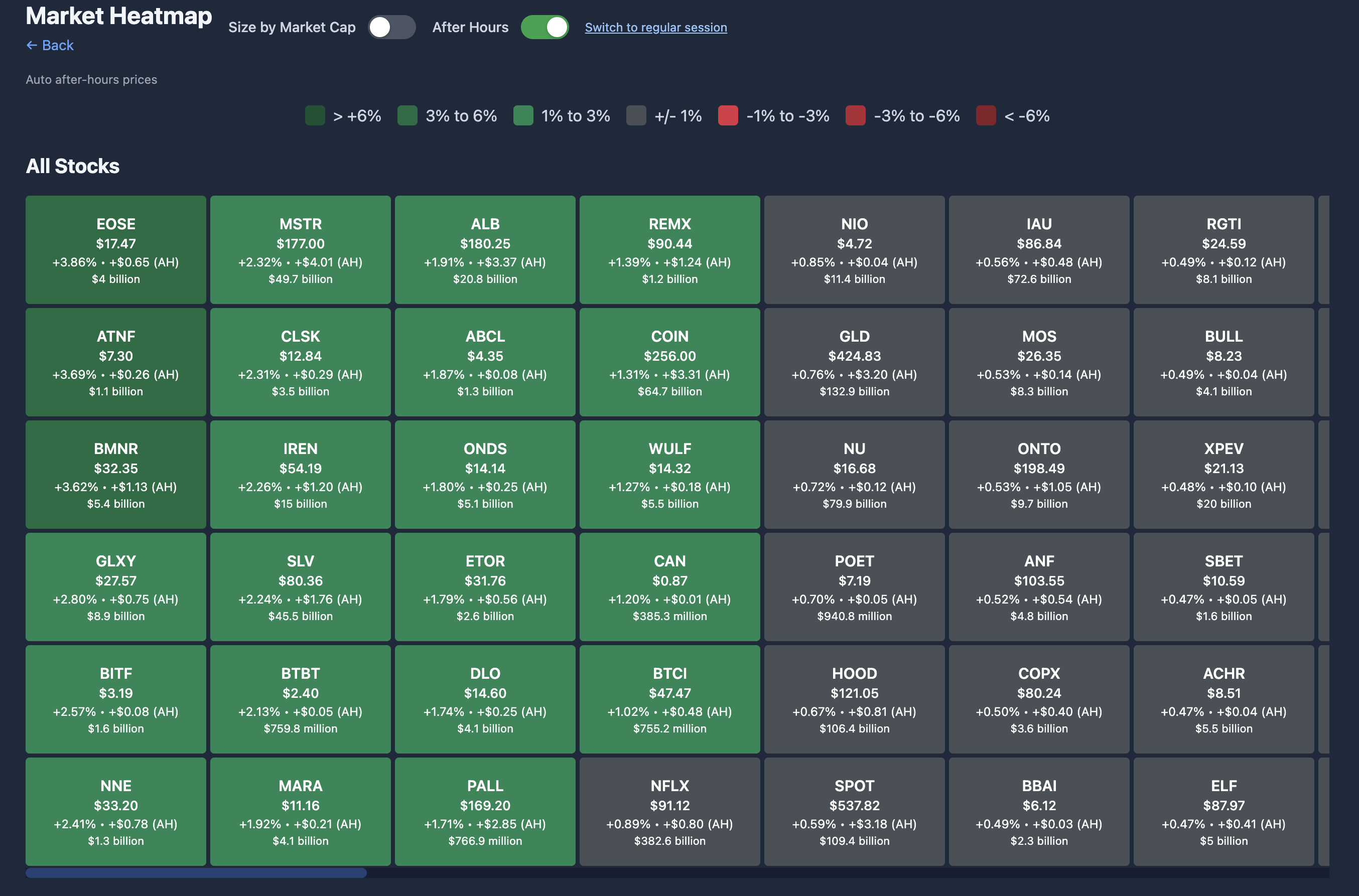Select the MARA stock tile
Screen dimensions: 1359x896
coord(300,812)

...

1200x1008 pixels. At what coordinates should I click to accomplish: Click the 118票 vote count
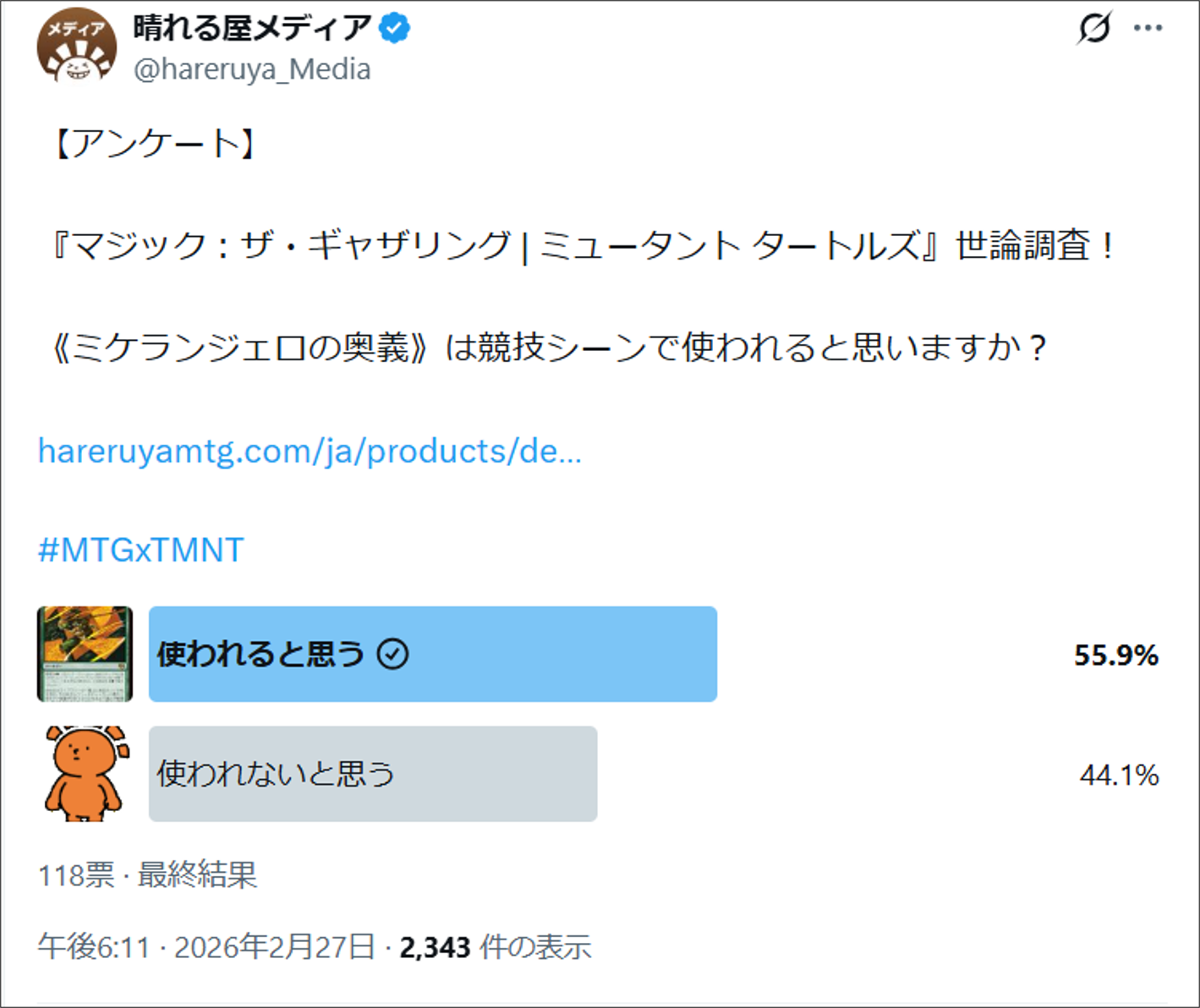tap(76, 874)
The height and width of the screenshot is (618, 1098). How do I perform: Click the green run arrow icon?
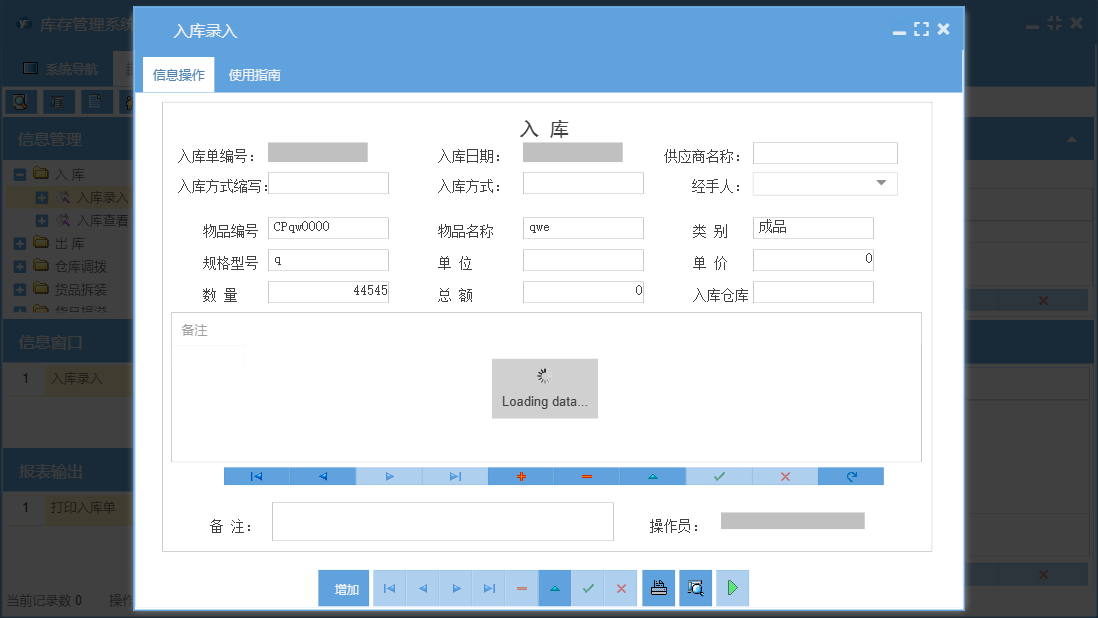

==

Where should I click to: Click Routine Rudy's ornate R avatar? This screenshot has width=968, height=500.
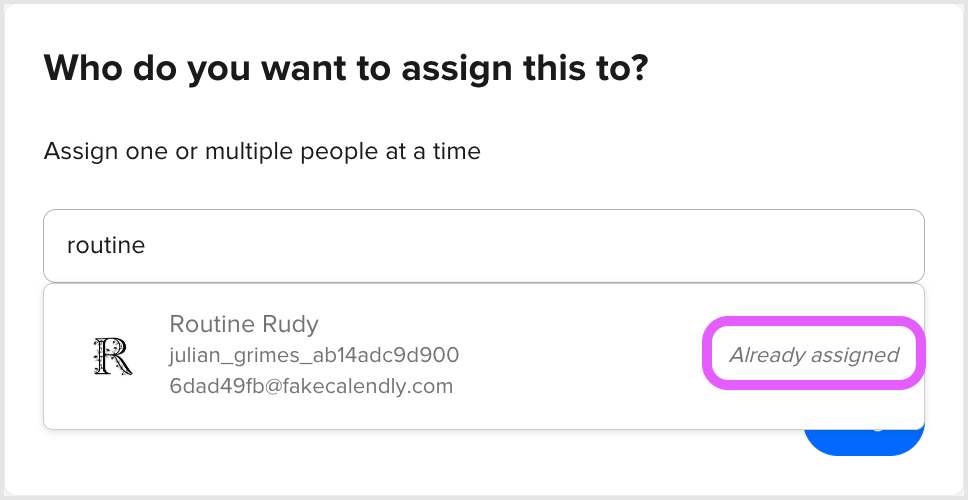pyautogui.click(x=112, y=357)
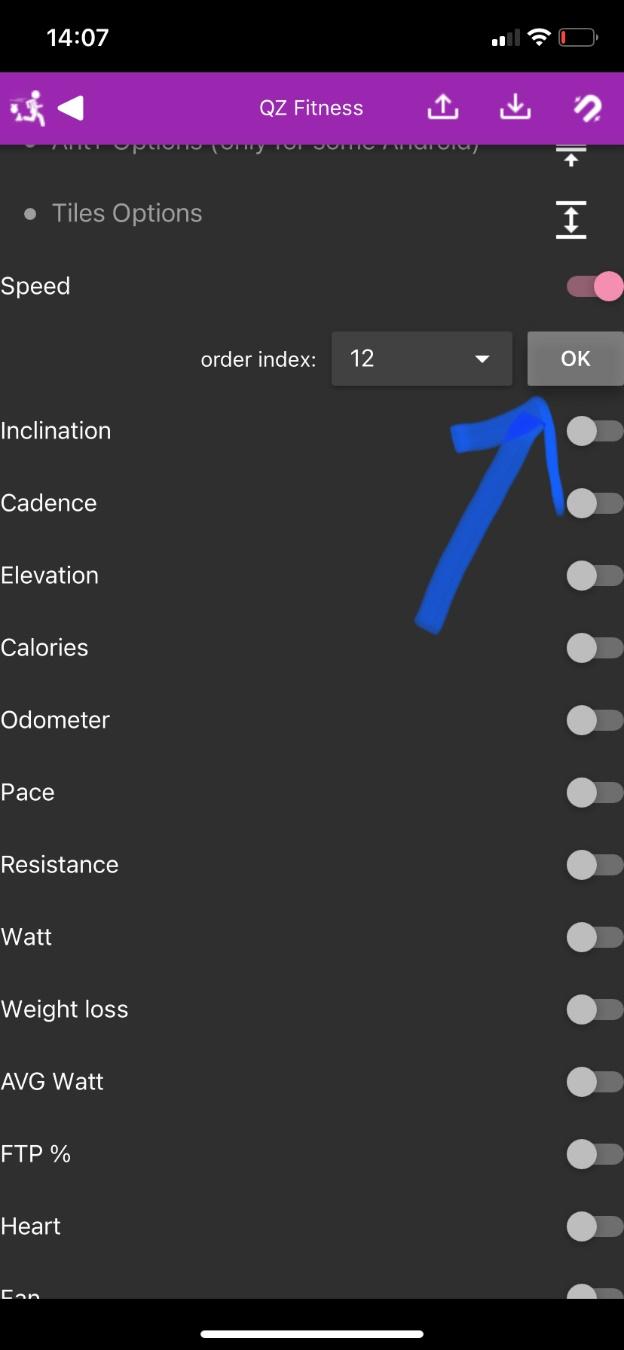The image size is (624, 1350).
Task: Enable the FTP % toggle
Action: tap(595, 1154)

» Task brief: In the stretch from the line containing "Select the MARA stock tile" through the line containing "coord(300,812)", change "Screen dimensions" to "Screen size" and reproduce those lines with nothing else altered. Omit the pictures from your answer.

» The reply:
Select the MARA stock tile
Screen size: 1359x896
coord(300,812)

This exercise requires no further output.